1953’e kadar ABD’nin tüm üniversitelerinde, basında, tiyatroda, sinemada ne kadar solcu aydın varsa baskıya uğradı. “Cadı avı” sırasında aydınlara Komünist Parti’ye üye olup olmadıkları soruldu. Üye iseler, diğer üyelerin isimlerini vermeleri ve “tövbe etmeleri” istendi. Bu aydınlar arasında Bertolt Brecht ve Charlie Chaplin de vardı. Arthur Miller da, uzun süren bu “cadı avı” döneminde, “Cadı Kazanı” adlı oyunu nedeniyle yargılandı ve mahkum edildi.
Cadı Kazanı, zulmün ve şiddetin doruğa çıktığı bu dönemi anlatır. Anlatılanlar, özgür düşünceye yaşama hakkı tanımayan birtakım bağnaz Hristiyan’ın, dini inançları kullanarak, toplumsal düzeni ve hukuku ele geçirmelerinin ibret dolu hikâyesidir. Arthur Miller insanlık tarihinin gördüğü bu en korkunç ve unutulmaz olayı sahneye taşımıştır.
Evet bunları bize yapanı şimdi düşünebiliriz!
“Sanat önemli değildir!” düşüncesi zihinlere yer ettirildikçe o zihinler yaşam mücadelesi içinde sanatı, elitist olarak gördükçe (gösterildikçe) toplum-sanat arasında tabakalaşma da kaçınılmaz olacaktır.
Kısaca sanat, insanların iyi günleri için mutluluk verirken kötü günlerinde habercisi olmaya çalışmıştır. Sanatın her dalında özgürlük vardır ve bu özgürlük için sanat her zaman “aydın” kalmalıdır!
“Bir milleti yaşatmak için birtakım temeller lazımdır ve bilirsiniz ki, bu temellerin en önemlilerinden biri sanattır.” Mustafa Kemal ATATÜRK
***
“Sanat her yerde” düşüncesiyle bir çok proje köylerde hayat buluyor.
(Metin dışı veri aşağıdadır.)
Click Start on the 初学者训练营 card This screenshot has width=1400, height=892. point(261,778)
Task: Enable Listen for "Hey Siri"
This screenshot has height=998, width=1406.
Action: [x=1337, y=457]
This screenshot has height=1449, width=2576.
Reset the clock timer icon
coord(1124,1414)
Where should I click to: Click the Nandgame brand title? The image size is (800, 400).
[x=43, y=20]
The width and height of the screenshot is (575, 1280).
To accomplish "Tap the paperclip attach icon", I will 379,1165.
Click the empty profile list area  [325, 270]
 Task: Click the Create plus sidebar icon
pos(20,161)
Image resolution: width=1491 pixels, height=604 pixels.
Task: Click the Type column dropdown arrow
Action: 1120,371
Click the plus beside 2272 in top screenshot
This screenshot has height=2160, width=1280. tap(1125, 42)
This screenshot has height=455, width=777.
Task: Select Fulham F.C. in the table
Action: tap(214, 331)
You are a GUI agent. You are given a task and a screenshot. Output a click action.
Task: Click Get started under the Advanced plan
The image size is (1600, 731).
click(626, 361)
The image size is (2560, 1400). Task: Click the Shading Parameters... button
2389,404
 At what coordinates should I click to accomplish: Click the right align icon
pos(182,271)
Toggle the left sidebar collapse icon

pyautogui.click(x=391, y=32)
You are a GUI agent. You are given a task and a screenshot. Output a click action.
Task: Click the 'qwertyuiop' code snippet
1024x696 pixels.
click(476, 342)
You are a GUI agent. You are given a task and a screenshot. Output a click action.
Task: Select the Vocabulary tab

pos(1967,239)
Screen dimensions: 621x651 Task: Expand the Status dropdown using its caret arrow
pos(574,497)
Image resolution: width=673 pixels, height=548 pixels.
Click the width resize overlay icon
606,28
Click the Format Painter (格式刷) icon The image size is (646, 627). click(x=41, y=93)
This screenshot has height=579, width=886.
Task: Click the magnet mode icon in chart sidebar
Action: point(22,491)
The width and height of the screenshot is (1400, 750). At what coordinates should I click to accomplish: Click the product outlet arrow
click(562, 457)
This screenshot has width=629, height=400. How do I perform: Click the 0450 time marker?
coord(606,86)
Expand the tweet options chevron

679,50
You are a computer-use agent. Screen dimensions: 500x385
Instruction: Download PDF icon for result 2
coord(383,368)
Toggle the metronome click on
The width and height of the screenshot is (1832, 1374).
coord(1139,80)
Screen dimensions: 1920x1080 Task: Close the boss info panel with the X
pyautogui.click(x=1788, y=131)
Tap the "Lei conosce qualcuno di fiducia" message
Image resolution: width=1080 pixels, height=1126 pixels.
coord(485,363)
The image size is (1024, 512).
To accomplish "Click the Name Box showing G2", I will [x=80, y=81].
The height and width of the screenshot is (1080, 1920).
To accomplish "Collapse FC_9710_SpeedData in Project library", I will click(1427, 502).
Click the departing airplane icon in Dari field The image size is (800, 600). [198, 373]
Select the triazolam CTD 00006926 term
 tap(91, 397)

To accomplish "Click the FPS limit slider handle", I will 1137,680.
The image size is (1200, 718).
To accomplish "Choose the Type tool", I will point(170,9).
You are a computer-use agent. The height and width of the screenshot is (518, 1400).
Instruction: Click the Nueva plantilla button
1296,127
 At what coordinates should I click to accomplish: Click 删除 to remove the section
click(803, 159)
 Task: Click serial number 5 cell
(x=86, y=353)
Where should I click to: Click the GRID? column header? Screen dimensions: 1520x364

Bunun en güzel örnekleri “fark yaratanlar” programından “sinemasal” projesidir. Amaçları, sosyal açıdan imkânları kısıtlı olan çocukların ve gençlerin hayata daha olumlu bakabilmelerini ve iyi bir gelecek hayal etmelerini sağlamaktır.
Köylerde hayatları bir mücadele içinde geçen çocuklara bazen “sanat” gitmelidir. O gidilmeyen, bilinmeyen yüzlere ulaşmalıdır. Renkli kalemlerle müzik aletleriyle ufuklarını genişletecek güzel şeylerle gidilmelidir. İçlerinden bir ressam, bir yazar belki de sinemacı çıkabilecek o güzel yüzler için çok uzak köylere gidilmelidir. Bu köylere giden gönüllü insanlar içinde sonsuz teşekkürler edilmelidir.
***
“3 Aralık Dünya Engelliler Günü” fakat her yıl çeşitli yaşlarda 770 engelli öğrenci, sırf çocuklara “engelli arkadaşlarına nasıl davranmaları gerektiği” öğretilmediği için okulu bırakıyor! Maalesef böyle bir gerçek var. İçimi acıtan bu duruma, şahit olmuşluğum var! 12 -13 yaşlarındaki çocukların zihinsel ve bedensel engelli çocuklarla alay etmeleri, peşlerinden koşmaları, acımasız davranışları var! Böyle bir olayın içinde öfkelenmeden empati yapmalarını anlatmak o kadar zor ki! “Engelli çocuklara nasıl davranılması gerektiğini” öğretmek için önce ailelerin, sonra da okulların bu eğitimi vermesi gerekiyor. Okulunu bırakan engelli çocuklar, engel durumundan dolayı çocuklarını gizleyen sokağa çıkaramayan aileler var! Bu yüzden lütfen çocuklarınıza “engelli arkadaşlarına” nasıl davranılması gerektiğini öğretin.